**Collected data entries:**
+ + + + +

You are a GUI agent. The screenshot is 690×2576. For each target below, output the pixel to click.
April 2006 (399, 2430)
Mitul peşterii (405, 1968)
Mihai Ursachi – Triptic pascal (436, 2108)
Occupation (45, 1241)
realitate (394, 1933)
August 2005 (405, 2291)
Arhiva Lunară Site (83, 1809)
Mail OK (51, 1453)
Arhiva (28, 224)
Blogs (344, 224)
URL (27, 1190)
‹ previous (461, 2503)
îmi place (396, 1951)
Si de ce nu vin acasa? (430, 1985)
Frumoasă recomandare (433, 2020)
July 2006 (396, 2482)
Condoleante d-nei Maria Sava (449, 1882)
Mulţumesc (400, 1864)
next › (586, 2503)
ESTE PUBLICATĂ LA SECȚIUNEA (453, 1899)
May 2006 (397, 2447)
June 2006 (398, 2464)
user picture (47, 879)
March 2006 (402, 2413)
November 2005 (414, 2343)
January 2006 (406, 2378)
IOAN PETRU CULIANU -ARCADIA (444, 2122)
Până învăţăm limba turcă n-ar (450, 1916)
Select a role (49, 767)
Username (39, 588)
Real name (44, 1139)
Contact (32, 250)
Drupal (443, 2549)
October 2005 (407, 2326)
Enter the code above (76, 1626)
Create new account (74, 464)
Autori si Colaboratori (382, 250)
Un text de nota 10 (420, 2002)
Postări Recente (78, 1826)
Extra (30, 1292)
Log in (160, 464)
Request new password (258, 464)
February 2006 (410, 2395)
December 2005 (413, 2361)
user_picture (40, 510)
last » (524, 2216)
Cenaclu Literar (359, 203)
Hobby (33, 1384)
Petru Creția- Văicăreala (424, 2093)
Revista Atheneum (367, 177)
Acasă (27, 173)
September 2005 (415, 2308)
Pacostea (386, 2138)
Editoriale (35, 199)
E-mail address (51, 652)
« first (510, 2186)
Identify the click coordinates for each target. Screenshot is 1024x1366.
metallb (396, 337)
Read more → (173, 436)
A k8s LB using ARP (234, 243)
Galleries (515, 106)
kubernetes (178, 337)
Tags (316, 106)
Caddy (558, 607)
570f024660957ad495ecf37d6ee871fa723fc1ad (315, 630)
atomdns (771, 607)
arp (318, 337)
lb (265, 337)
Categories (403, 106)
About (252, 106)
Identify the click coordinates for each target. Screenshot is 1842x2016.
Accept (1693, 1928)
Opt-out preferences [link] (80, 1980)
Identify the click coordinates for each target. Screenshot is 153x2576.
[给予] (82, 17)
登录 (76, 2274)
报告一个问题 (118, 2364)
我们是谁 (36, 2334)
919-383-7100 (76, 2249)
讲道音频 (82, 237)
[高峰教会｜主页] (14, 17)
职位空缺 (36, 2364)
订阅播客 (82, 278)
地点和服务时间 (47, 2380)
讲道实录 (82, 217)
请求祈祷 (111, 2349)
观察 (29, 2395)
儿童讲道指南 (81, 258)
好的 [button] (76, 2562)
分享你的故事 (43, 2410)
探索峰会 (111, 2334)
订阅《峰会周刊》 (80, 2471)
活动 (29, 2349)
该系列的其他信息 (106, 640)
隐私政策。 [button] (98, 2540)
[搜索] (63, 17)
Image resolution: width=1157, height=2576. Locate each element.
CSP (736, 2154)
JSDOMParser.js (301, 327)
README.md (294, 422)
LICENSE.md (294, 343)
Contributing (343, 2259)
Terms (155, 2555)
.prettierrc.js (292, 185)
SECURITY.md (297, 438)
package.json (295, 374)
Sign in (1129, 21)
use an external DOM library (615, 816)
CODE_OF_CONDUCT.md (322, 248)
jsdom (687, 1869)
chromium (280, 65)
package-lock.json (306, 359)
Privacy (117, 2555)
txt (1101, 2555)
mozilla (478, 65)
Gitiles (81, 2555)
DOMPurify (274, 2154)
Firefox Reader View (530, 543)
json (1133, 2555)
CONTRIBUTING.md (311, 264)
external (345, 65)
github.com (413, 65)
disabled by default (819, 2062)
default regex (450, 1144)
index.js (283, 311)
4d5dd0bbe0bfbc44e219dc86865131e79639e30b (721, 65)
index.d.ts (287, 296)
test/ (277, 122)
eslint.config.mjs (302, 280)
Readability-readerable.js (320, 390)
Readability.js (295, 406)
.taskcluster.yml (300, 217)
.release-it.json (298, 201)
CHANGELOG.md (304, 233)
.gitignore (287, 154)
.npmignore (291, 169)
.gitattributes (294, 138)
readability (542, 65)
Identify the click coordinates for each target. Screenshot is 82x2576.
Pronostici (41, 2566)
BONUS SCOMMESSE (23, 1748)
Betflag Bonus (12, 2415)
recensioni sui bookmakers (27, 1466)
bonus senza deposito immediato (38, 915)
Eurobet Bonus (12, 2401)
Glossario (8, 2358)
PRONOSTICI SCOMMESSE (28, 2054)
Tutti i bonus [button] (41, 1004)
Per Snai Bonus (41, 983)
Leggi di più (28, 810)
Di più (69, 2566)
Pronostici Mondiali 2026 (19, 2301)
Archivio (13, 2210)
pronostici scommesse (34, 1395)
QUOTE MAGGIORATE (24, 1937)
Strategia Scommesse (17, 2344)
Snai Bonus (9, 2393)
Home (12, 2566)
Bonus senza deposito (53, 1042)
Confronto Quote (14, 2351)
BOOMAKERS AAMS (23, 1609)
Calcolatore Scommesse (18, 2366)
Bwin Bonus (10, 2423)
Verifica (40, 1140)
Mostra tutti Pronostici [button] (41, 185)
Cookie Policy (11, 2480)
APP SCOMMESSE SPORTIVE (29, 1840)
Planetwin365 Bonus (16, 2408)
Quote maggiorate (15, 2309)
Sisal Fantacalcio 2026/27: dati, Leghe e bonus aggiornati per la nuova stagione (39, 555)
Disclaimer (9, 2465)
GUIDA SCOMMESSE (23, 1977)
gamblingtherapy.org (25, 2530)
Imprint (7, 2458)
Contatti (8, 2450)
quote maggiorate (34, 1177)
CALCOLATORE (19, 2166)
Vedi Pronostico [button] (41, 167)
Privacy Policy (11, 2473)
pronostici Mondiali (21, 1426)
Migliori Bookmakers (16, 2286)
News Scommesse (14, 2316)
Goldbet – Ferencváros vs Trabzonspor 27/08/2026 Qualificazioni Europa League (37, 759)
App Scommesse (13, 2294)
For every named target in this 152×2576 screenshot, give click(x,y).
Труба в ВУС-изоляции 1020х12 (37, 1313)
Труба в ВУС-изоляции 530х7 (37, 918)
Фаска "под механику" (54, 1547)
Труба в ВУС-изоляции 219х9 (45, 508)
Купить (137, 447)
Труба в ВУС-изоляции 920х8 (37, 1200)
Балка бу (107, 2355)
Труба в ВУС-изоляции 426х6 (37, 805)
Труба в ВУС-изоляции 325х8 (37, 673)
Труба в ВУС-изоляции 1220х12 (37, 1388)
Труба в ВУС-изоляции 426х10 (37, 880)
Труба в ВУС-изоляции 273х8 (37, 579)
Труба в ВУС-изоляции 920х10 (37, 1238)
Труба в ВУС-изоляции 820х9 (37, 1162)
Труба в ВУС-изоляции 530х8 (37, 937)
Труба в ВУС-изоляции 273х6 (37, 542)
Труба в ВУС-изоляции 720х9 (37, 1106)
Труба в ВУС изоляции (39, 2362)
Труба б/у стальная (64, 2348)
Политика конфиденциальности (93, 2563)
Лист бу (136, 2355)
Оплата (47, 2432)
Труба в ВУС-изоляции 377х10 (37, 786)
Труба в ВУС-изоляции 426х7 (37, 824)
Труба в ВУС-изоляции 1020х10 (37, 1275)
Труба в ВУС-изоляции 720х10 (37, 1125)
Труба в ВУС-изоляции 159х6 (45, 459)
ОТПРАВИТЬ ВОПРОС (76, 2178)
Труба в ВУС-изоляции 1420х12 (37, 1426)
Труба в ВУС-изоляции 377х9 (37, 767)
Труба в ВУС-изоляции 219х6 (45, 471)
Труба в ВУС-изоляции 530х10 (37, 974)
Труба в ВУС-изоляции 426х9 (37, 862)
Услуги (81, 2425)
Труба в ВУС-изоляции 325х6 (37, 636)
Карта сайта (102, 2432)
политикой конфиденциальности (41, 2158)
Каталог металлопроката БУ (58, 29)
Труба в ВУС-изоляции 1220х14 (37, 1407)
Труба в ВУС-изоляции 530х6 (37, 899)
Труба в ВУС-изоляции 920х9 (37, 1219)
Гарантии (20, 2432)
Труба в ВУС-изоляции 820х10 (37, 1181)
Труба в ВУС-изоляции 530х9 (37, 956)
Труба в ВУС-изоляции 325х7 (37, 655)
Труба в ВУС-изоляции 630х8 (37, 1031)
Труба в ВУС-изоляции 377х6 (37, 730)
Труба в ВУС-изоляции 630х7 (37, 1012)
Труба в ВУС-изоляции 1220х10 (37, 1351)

+ + + + +

**TASK DESCRIPTION:** Copy nothing beyond the line containing "我们是谁 (36, 2334)". Transcribe exactly from the first line of the entries down to that line, inclusive.

**ANSWER FOR THE TASK:**
You are a GUI agent. The screenshot is 690×2576. For each target below, output the pixel to click.
April 2006 (399, 2430)
Mitul peşterii (405, 1968)
Mihai Ursachi – Triptic pascal (436, 2108)
Occupation (45, 1241)
realitate (394, 1933)
August 2005 (405, 2291)
Arhiva Lunară Site (83, 1809)
Mail OK (51, 1453)
Arhiva (28, 224)
Blogs (344, 224)
URL (27, 1190)
‹ previous (461, 2503)
îmi place (396, 1951)
Si de ce nu vin acasa? (430, 1985)
Frumoasă recomandare (433, 2020)
July 2006 (396, 2482)
Condoleante d-nei Maria Sava (449, 1882)
Mulţumesc (400, 1864)
next › (586, 2503)
ESTE PUBLICATĂ LA SECȚIUNEA (453, 1899)
May 2006 (397, 2447)
June 2006 (398, 2464)
user picture (47, 879)
March 2006 (402, 2413)
November 2005 (414, 2343)
January 2006 (406, 2378)
IOAN PETRU CULIANU -ARCADIA (444, 2122)
Până învăţăm limba turcă n-ar (450, 1916)
Select a role (49, 767)
Username (39, 588)
Real name (44, 1139)
Contact (32, 250)
Drupal (443, 2549)
October 2005 (407, 2326)
Enter the code above (76, 1626)
Create new account (74, 464)
Autori si Colaboratori (382, 250)
Un text de nota 10 (420, 2002)
Postări Recente (78, 1826)
Extra (30, 1292)
Log in (160, 464)
Request new password (258, 464)
February 2006 (410, 2395)
December 2005 (413, 2361)
user_picture (40, 510)
last » (524, 2216)
Cenaclu Literar (359, 203)
Hobby (33, 1384)
Petru Creția- Văicăreala (424, 2093)
Revista Atheneum (367, 177)
Acasă (27, 173)
September 2005 (415, 2308)
Pacostea (386, 2138)
Editoriale (35, 199)
E-mail address (51, 652)
« first (510, 2186)
Identify the click coordinates for each target. Screenshot is 1024x1366.
metallb (396, 337)
Read more → (173, 436)
A k8s LB using ARP (234, 243)
Galleries (515, 106)
kubernetes (178, 337)
Tags (316, 106)
Caddy (558, 607)
570f024660957ad495ecf37d6ee871fa723fc1ad (315, 630)
atomdns (771, 607)
arp (318, 337)
lb (265, 337)
Categories (403, 106)
About (252, 106)
Identify the click coordinates for each target. Screenshot is 1842x2016.
Accept (1693, 1928)
Opt-out preferences [link] (80, 1980)
Identify the click coordinates for each target. Screenshot is 153x2576.
[给予] (82, 17)
登录 (76, 2274)
报告一个问题 (118, 2364)
我们是谁 (36, 2334)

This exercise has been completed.